What if you're just plain outta RAM? Write a program which, every 20 seconds, allocates a megabyte of memory, and run it in parallel with your code. You'll need to actually paint that memory, because Linux (and likely other OSes) have a feature called over-commit, which lets you ask for more memory than the system actually has. It is only allocated when you actually use it. Granted, sooner or later you'll trigger the OOM killer, but memory pressure has a bunch of manifestations that'll turn up long before then. Running with less RAM is also a good way to find memory leaks faster -- they manifest as crashers much sooner when there's less RAM.
Out of lock-slices? -- ok, so I don't know if "lock slices" is part of the common engineering lexicon, but they're the random discrete unit of measurement I've adopted here to talk about lock contention. Basically, if you force your program into a situation where your locks are getting absolutely hammered, and you throw your hardest workload at the program, what happens?
I've espoused the virtues of static memory pools here before, but static pools hand back to you a concurrency problem that otherwise belongs to the memory allocator (or so everyone pretends) -- that of lock contention on memory acquisition and release. There's a bunch of pros and cons here that I won't go into, I'll only say this: if you do go with a static pool allocation system, build into your code the ability to configure the size of those pools, even if you never expose that configurability to your users. Then, you can (or rather, must), set these pools to an absurdly small number and hammer your code.

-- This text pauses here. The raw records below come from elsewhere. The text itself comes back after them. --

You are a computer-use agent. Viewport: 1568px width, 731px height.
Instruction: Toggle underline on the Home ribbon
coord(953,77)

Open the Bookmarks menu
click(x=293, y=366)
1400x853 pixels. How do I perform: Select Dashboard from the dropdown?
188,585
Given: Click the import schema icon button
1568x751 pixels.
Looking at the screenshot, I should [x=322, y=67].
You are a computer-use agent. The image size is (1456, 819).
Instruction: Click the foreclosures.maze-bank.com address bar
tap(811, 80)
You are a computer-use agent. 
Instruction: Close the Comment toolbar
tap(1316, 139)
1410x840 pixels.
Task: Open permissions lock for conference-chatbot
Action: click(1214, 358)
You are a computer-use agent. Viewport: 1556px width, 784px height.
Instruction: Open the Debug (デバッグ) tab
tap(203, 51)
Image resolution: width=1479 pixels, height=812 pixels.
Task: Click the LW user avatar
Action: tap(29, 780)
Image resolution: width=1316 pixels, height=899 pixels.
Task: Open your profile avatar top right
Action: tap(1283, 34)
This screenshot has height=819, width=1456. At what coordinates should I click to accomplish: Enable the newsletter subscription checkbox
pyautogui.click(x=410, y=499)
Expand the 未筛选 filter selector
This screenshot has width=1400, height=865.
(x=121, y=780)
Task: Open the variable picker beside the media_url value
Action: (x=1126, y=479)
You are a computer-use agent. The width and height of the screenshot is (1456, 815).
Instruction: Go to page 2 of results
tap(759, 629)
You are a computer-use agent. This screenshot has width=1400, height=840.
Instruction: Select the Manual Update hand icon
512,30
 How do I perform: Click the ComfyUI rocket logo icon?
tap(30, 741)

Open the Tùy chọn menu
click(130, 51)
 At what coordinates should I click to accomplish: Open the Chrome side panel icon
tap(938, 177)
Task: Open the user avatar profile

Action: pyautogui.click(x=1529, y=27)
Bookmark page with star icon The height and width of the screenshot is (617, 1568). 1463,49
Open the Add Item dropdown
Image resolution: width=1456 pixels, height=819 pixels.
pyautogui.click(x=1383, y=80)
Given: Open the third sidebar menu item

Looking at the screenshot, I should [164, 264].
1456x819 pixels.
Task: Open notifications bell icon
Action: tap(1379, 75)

This strategy is 100% awesome in my opinion. We tried it today and it uncovered a deadlock in 10 seconds that a whole weekend of pushing packets had missed. Money just can't buy that kind of happiness.
I won't harp on this one too much longer, it's just one of those things you should try before you push out a release. It's also good to keep track of results between releases to guard against resource-creep. Understanding all the failure modes of your software is an absolute must if you expect to support it. Get this stuff right and that's a whole realm of problems you'll never have to explain to your customers. As they say in those oft-parodied Visa ads: priceless.